Real ale pub, Newby place. This tiny little drinking den is gorgeous, cosy and sells a vast range of local ales as well as guest wines that change every month. The front room is intimate and oaky - fitting about 10 bar stools total, whilst the back is furnished with barrels for seats - popular with locals and tourists alike. 
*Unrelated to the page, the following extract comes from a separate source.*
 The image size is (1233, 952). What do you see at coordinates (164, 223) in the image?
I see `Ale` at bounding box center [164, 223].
The friendly management will be happy to chat and help you out with anything else you're after too and if you get peckish there's an excellent cupcake cafe across the way. Of course a cupcake would only be your mid-afternoon starter, as a cream tea is a mandatory element of British seaside old-schoolery. The Walpole does an excellent one.

Where to lunch:


Eddie Gilbert’s: Ramsgate. This fish restaurant sits above a fishmongers on an unlikely street in the nearby town of Ramsgate (10 minutes in a taxi). The menu is simple but the quality is good and well priced. If you want lobster remember to pre-order. The highlight was my ½ pint of prawns with aioli and the fritto misto.





















Where to sup:


The Turner Contemporary hosts a dinner sitting between 7 and 9 on Friday and Saturday evenings - pre-booking mandatory. Here you can sit, over-looking the Margate front and beach as the sun goes down. Try the Kentish wine (Gordon Ramsay is a fan and serves it in more than one of his London pub restaurants).  It tastes like elderflower sap and smells like grass cuttings. The food here was hit and miss, but it’s not fair to overly criticise them for simplicity (there was one moment where soy sauce came into contact with far too much rock-salt – very upsetting for the tender beef strips it was sitting on). If you can be a little forgiving, this is the place for a summer’s evening meal.




What to see:

The Turner Contemporary of course. Exhibitions will change all the time, but for the moment Tracey Emin (Margate native) has been given this gorgeous space as her own. This is her next major exhibition following her retrospective at The Hayward Gallery in 2010 and well worth a look-see – especially for the large scale canvasses which look like painted nudes from a distance but once up close are actually hand-stitched embroideries made to look like paint.